6.4. Memory Management

This section describes how \({\mathcal H}\Phi\) manages memory for large-scale calculations.

6.4.1. Memory Requirements

The dominant memory usage in \({\mathcal H}\Phi\) comes from storing the state vectors. For a Hilbert space of dimension \(D\) distributed across \(P\) MPI processes, each process requires:

Lanczos method
  • Two state vectors (v0, v1): \(2 \times D/P \times 16\) bytes (complex double)

  • One buffer for MPI communication: \(D/P \times 16\) bytes

LOBPCG method
  • Multiple state vectors for subspace iteration

  • Buffer for orthogonalization

List arrays
  • list_1: \(D/P \times 8\) bytes (unsigned long)

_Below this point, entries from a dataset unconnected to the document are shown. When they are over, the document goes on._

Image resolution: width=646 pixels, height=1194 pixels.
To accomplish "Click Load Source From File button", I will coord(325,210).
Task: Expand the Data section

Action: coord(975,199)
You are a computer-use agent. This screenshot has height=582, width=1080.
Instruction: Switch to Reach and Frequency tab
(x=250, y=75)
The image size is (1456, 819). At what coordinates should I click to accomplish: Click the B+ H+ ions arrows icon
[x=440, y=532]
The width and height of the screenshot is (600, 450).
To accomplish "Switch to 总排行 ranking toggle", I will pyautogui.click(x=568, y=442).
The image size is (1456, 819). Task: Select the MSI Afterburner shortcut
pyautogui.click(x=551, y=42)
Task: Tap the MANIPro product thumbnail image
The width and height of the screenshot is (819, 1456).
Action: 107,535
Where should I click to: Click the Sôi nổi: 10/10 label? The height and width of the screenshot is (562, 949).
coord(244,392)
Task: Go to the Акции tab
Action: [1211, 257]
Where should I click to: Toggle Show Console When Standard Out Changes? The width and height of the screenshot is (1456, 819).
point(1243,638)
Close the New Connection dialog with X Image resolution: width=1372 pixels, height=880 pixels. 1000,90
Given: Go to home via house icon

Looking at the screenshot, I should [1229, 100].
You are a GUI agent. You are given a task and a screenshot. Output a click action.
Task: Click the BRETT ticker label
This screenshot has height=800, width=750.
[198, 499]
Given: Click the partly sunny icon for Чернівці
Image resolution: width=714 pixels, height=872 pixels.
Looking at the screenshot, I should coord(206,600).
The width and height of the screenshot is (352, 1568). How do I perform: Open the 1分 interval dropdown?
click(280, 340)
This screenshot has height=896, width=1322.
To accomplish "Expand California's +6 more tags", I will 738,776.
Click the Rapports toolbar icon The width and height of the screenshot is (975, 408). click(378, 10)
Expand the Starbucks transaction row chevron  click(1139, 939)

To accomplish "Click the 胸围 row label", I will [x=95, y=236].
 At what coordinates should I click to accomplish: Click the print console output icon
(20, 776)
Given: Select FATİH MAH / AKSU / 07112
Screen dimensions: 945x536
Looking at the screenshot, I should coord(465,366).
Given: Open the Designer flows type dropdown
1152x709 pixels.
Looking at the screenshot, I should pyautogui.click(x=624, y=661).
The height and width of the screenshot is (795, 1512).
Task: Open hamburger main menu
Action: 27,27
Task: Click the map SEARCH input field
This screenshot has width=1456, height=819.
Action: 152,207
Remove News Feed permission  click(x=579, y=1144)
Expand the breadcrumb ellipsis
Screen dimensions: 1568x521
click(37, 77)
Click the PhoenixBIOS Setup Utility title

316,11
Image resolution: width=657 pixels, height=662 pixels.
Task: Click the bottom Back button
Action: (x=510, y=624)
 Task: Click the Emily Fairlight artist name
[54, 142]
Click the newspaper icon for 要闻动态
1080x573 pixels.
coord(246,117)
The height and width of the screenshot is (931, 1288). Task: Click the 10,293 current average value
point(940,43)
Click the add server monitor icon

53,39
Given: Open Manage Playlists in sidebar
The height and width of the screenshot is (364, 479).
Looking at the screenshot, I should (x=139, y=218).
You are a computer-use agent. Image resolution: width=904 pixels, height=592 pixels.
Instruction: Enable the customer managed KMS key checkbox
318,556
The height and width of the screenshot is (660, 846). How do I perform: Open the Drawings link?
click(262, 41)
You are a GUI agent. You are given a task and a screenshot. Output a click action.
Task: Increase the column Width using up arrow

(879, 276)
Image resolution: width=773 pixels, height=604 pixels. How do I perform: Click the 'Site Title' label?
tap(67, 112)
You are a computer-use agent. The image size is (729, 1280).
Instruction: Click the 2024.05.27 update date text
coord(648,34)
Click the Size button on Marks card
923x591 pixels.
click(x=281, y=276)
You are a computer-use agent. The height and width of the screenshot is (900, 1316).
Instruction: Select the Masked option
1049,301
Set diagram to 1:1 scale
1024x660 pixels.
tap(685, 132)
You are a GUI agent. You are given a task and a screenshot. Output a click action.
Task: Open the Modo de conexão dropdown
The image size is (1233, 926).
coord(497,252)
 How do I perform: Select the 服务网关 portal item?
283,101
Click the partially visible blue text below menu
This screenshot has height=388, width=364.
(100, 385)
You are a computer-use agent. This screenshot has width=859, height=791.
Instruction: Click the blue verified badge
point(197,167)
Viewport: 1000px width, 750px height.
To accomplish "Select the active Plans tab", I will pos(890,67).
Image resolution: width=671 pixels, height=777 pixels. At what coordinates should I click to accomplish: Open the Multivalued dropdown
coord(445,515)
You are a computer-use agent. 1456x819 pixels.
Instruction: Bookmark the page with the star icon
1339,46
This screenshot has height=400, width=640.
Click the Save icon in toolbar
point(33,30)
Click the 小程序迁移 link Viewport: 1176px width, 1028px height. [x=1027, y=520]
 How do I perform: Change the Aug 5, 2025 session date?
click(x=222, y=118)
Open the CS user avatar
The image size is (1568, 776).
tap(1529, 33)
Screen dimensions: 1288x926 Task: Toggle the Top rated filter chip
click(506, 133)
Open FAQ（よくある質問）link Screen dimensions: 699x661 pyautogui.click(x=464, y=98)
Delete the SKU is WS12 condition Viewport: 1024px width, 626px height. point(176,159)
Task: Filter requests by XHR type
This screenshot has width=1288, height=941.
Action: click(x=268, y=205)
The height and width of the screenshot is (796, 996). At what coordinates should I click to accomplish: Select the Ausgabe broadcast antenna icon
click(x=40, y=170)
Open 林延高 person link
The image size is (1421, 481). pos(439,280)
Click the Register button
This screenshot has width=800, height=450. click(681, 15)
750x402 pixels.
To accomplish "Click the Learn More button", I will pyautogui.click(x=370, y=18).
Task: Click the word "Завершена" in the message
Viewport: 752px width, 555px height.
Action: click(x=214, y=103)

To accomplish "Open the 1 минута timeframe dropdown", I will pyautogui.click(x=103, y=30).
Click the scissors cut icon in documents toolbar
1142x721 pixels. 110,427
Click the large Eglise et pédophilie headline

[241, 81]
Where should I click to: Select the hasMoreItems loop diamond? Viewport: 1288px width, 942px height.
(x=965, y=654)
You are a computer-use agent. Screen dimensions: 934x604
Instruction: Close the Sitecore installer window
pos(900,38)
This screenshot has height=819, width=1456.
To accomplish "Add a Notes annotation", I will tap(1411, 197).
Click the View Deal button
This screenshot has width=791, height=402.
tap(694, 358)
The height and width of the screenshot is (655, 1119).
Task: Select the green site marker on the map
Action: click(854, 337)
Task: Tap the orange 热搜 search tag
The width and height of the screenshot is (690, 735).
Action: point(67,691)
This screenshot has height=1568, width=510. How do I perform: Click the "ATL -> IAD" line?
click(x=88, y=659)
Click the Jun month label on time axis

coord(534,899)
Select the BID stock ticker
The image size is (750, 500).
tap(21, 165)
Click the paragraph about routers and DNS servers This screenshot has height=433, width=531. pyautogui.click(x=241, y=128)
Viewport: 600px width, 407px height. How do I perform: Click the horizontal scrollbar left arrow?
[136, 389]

  • list_2_1, list_2_2: depends on system size

6.4.2. Memory Allocation

\({\mathcal H}\Phi\) allocates memory dynamically using wrapper functions defined in common/setmemory.c. These functions handle allocation for various data types:

  • d_1d_allocate: 1D double array

  • cd_1d_allocate: 1D complex double array

  • i_2d_allocate: 2D integer array

  • lui_1d_allocate: 1D unsigned long integer array

Memory is allocated at the beginning of the calculation in xsetmem.c and freed at the end.

6.4.3. Estimating Memory Usage

Before running a calculation, you can estimate the required memory:

(6.5)\[M_{\text{total}} \approx \frac{D}{P} \times (N_v \times 16 + N_l \times 8) \text{ bytes}\]

where:

  • \(D\) is the Hilbert space dimension

  • \(P\) is the number of MPI processes

  • \(N_v\) is the number of state vectors (typically 3-4 for Lanczos)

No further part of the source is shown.